EXERCISE MATERIALS:
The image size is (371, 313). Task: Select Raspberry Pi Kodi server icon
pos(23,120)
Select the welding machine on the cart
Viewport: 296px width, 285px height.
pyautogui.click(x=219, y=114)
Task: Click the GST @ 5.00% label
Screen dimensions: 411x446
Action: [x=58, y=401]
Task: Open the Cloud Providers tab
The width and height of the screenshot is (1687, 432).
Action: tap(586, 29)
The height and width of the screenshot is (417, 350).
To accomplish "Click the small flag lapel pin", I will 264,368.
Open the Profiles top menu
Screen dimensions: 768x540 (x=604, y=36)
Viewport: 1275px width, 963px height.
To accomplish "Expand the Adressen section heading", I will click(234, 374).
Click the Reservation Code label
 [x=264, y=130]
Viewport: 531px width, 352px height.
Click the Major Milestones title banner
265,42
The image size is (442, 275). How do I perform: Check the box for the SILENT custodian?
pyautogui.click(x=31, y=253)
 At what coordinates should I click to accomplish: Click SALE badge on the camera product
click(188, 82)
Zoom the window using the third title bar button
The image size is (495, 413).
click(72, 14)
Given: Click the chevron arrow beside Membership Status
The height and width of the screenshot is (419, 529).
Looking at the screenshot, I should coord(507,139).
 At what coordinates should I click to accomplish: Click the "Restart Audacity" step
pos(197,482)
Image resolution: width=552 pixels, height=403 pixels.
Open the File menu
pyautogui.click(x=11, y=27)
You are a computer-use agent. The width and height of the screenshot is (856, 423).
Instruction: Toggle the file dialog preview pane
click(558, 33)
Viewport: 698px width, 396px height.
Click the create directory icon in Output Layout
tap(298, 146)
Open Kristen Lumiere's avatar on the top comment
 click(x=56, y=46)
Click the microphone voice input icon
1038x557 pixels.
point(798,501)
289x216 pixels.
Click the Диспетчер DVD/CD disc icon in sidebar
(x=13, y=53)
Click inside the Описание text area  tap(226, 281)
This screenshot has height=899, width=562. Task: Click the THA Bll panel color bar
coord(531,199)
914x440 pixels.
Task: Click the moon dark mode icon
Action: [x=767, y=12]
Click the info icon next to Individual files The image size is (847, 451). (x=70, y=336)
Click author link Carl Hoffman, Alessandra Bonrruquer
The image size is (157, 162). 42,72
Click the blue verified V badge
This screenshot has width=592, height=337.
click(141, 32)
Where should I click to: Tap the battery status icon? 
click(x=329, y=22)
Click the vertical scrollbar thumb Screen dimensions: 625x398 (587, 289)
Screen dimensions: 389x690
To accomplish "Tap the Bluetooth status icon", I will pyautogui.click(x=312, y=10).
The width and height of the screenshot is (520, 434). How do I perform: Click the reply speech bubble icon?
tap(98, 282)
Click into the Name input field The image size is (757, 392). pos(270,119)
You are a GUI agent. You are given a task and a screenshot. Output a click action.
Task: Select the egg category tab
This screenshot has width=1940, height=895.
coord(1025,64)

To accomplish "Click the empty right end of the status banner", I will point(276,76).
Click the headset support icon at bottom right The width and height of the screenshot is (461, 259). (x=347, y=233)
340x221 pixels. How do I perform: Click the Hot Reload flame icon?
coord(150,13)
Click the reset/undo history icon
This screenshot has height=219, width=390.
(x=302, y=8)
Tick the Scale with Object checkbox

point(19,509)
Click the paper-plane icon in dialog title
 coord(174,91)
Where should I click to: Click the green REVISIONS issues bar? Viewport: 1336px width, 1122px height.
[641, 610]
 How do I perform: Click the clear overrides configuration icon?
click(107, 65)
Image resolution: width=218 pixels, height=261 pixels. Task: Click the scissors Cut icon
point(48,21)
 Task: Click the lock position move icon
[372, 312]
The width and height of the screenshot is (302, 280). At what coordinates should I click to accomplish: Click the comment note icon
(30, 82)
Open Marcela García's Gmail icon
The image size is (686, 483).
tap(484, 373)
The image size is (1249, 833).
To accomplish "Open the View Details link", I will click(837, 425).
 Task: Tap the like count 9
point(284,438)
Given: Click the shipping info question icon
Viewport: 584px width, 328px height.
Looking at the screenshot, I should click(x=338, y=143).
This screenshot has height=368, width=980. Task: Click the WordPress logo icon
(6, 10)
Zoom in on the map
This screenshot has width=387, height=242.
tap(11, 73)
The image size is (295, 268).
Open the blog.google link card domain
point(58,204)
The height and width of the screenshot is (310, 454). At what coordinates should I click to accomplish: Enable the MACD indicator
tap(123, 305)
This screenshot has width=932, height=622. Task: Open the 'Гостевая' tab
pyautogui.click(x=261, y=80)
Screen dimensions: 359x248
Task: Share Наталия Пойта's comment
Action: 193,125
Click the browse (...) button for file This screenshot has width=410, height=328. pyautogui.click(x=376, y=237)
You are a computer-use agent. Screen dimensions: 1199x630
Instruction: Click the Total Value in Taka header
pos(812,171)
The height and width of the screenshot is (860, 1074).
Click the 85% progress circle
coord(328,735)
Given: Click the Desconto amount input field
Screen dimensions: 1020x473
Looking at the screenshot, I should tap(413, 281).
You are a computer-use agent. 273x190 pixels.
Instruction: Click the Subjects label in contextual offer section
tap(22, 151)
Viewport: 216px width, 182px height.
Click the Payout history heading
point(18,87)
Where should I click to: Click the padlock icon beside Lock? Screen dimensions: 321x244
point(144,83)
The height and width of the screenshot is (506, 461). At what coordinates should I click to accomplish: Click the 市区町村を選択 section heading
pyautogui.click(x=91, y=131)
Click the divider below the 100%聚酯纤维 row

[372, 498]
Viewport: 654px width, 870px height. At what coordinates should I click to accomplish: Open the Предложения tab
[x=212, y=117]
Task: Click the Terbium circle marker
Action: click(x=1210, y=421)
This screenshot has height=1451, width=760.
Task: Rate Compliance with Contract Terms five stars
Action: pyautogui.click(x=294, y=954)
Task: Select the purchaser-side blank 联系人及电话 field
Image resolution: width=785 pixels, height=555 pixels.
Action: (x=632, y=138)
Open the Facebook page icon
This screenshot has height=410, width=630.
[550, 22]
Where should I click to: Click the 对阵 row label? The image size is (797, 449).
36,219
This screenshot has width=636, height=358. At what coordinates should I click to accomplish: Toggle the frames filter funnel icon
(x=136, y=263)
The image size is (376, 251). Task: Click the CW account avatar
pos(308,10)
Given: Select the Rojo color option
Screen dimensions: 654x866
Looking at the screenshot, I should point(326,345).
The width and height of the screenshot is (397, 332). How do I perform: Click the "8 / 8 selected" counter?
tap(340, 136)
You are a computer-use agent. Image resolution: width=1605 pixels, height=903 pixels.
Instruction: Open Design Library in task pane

PROBLEM DETAILS: Produce a word-for-word copy of everything above from the line holding "Image resolution: width=552" down to the line holding "Click inside the", with both of those lines kept.

PROBLEM SOLUTION:
Image resolution: width=552 pixels, height=403 pixels.
Open the File menu
pyautogui.click(x=11, y=27)
You are a computer-use agent. The width and height of the screenshot is (856, 423).
Instruction: Toggle the file dialog preview pane
click(558, 33)
Viewport: 698px width, 396px height.
Click the create directory icon in Output Layout
tap(298, 146)
Open Kristen Lumiere's avatar on the top comment
 click(x=56, y=46)
Click the microphone voice input icon
1038x557 pixels.
point(798,501)
289x216 pixels.
Click the Диспетчер DVD/CD disc icon in sidebar
(x=13, y=53)
Click inside the Описание text area  tap(226, 281)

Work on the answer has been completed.